Scientist participation in advocacy is important to democracies but can also have adverse effects. Our study offers a novel insight into a pervasive form of “science-informed” advocacy that was highly visible and impactful during the COVID-19 pandemic. This style of advocacy used high-risk imagery, war-like rhetoric, and affective-based criticism of colleagues holding different views and authorities. It drew heavily from anecdotes with value-based and emotional appeal rather than systematic evidence to back up the need for mass behavioral policies directed at, for example, schools and towards children. Views commonly placed less emphasis on vaccines and much more emphasis on testing, (infection) control, and tools like masks and air monitors.

The primary finding of our analysis is that polarization on social media has large impact even on scientists themselves, i.e., science itself becomes subject to the polarization forces present in the larger society.

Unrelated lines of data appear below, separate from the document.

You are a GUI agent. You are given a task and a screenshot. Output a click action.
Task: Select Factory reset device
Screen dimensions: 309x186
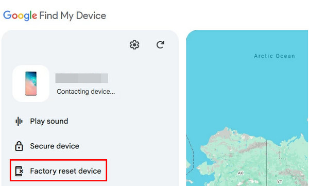[x=58, y=171]
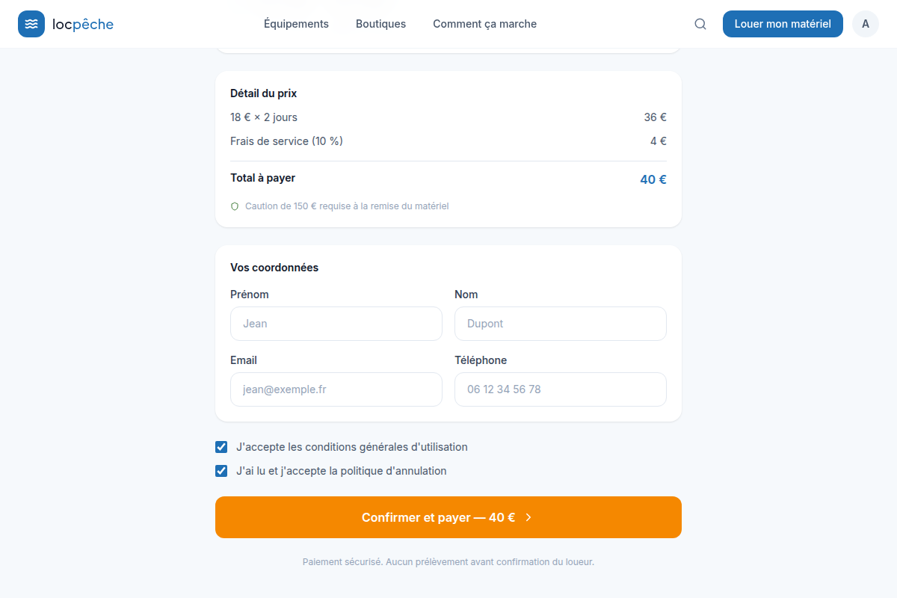This screenshot has width=897, height=598.
Task: Click the locpêche wave logo icon
Action: 31,24
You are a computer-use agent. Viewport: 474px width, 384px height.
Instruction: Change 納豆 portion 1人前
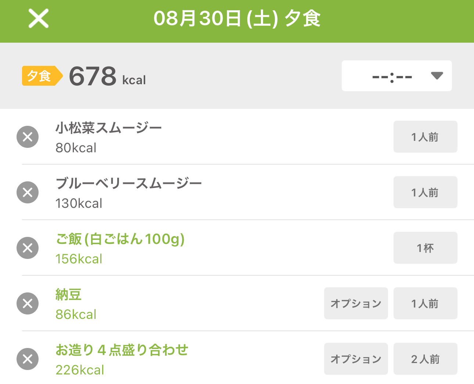click(x=425, y=303)
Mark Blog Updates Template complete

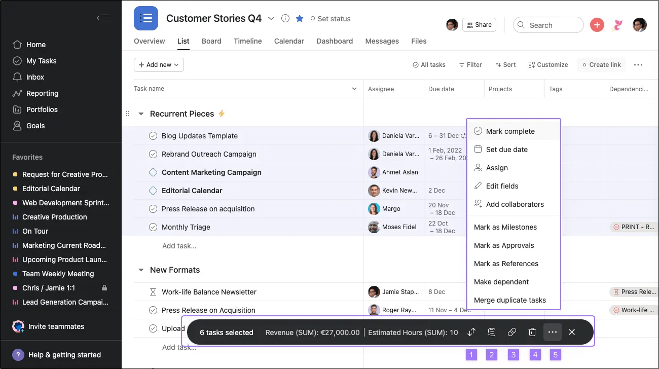(x=153, y=136)
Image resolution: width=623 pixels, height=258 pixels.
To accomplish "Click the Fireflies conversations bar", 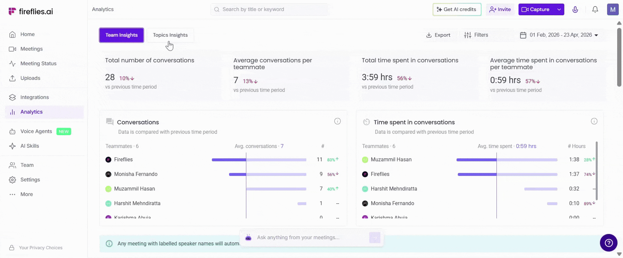I will [x=259, y=160].
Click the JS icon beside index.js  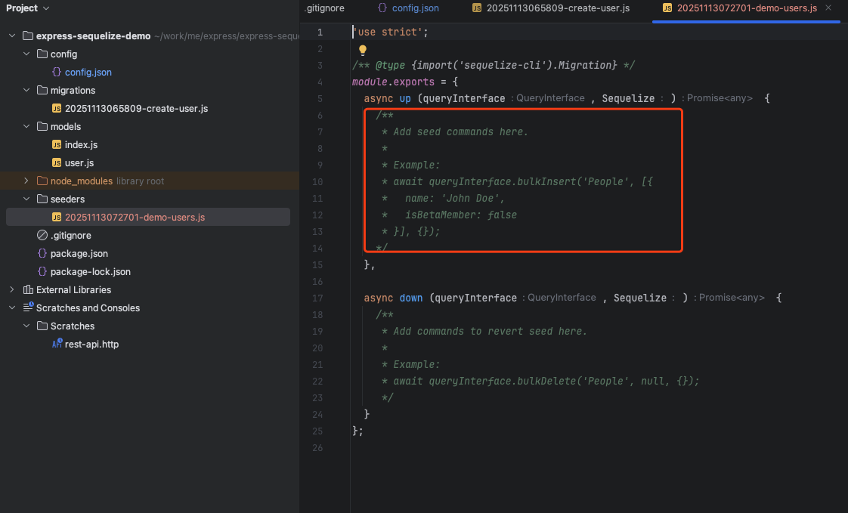click(56, 145)
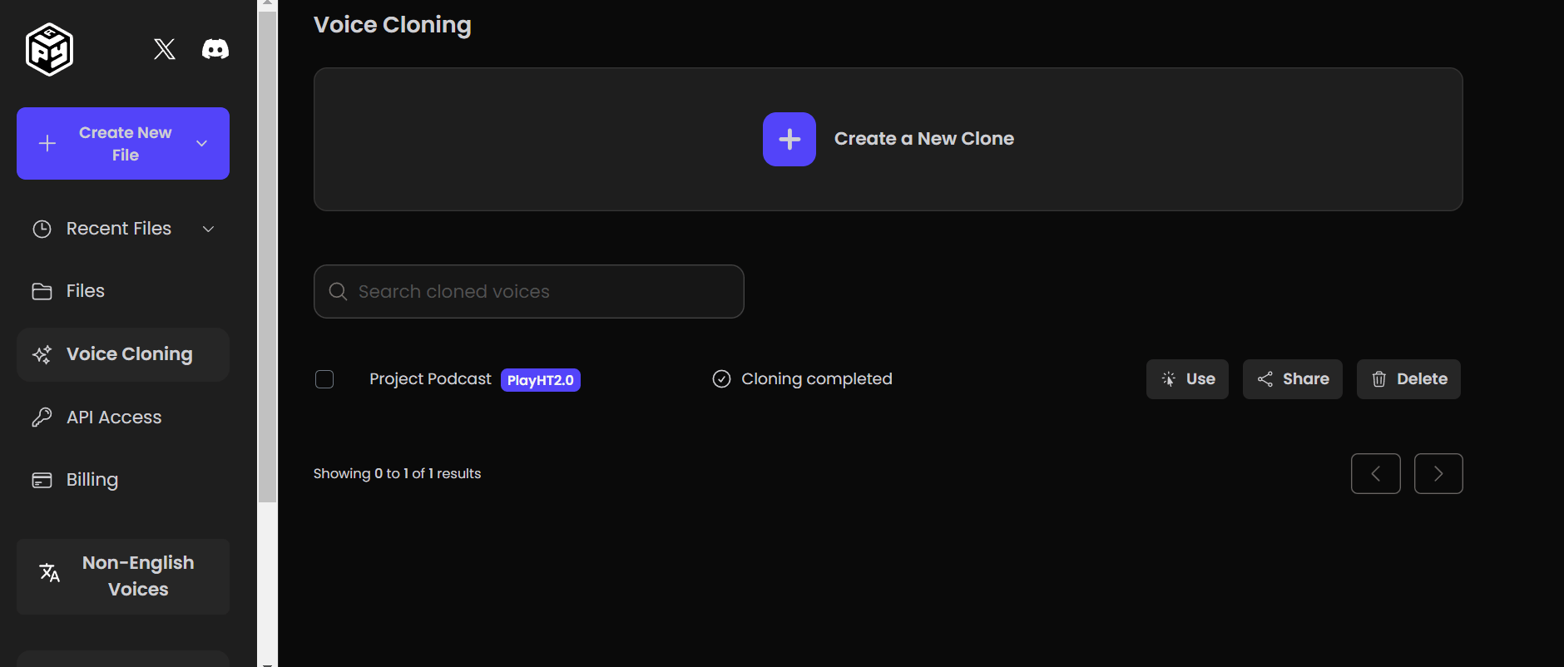Viewport: 1564px width, 667px height.
Task: Open Billing section in sidebar
Action: coord(92,480)
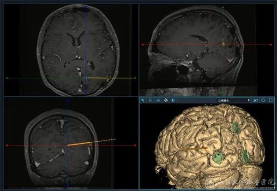Click the target marker in sagittal view
277x191 pixels.
223,43

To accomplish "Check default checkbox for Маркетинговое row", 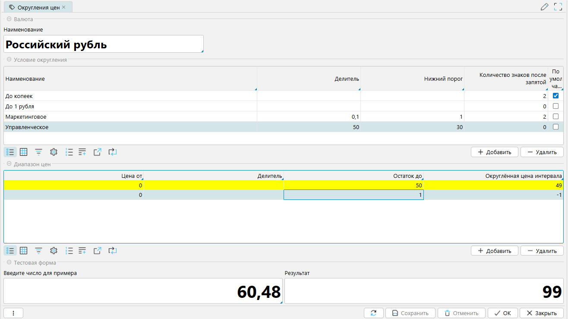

Our findings raise questions on how to best communicate science, evaluate evidence, comment outside one’s field expertise, declare conflicts of interests, and perhaps especially engage with views of other scientists. We suggest that science-based advocacy needs clearer guidelines for public engagement and science dissemination efforts. In order to do so, researchers and practitioners in the health sciences and the larger science, technology, engineering, and math (STEM) fields need familiarity with the vast body of research in the humanities and social sciences mapping the often unacknowledged political and moral implications of science dissemination. In parallel, stronger coupling between live systematic evidence synthesis and policy advisory as previously proposed (Elliott et al. 2021) may help reduce the sensitivity of democracies to the imperfections of science-based advocacy.

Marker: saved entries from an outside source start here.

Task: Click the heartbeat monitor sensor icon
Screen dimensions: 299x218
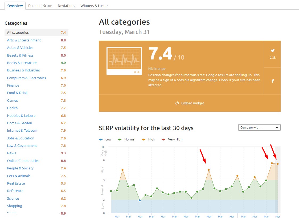Action: [x=124, y=61]
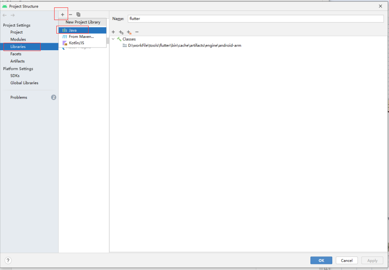389x270 pixels.
Task: Click the back navigation arrow
Action: (4, 14)
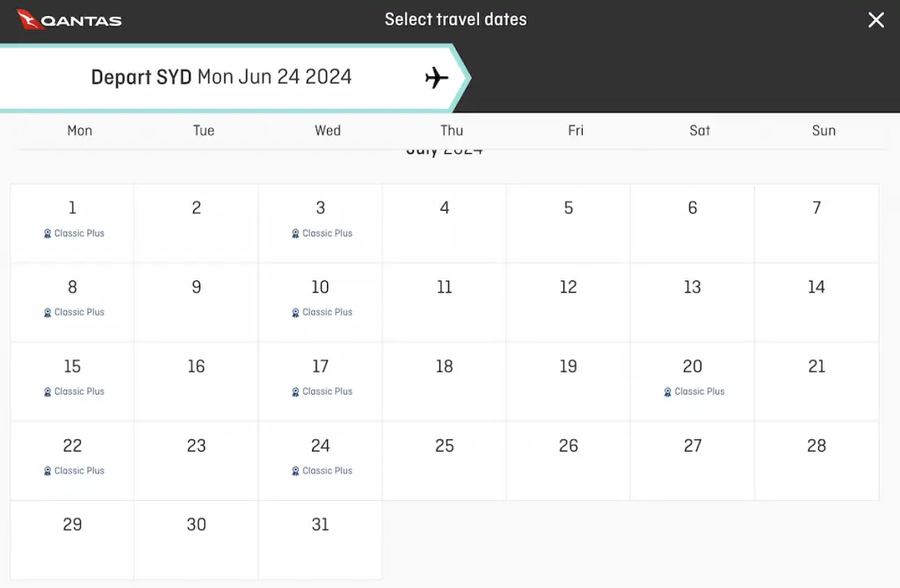Pick Friday July 19
Viewport: 900px width, 588px height.
coord(569,381)
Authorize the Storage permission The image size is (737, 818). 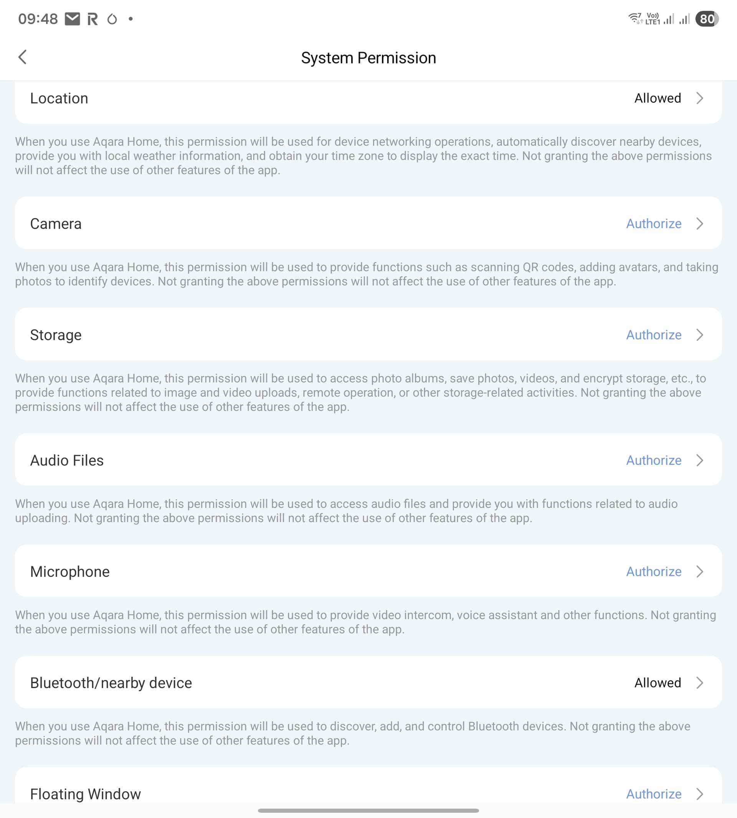[654, 335]
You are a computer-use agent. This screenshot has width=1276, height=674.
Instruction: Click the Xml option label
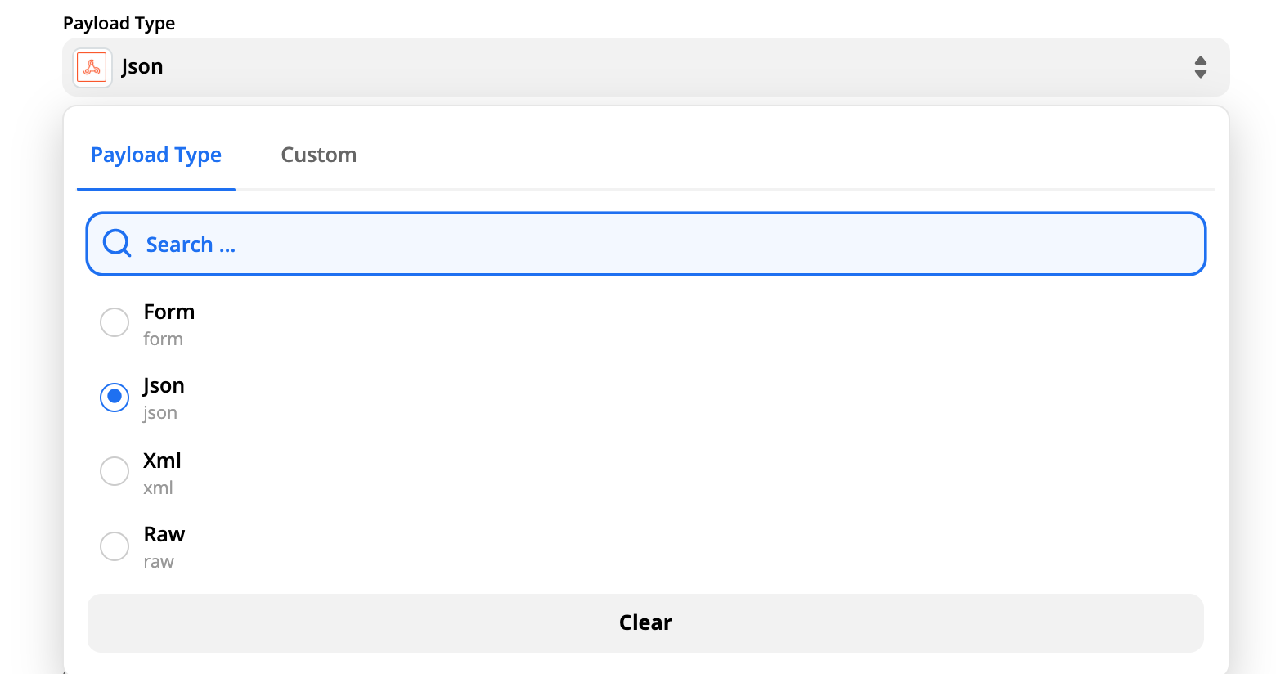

Finally, we emphasize that this study should not be misconstrued as personal criticism directed at the advocates, or at any individuals or groups directly or indirectly referred to in this paper. Rather, it should be read and interpreted as a case study in science advocacy and polarization in the scientific community, a cautionary tale from which we encourage drawing lessons for the future. Although it is regrettably not possible to do this entirely without being candid and specific, we believe that generosity and magnanimity towards all individuals is a cornerstone of any healthy science and policy debate.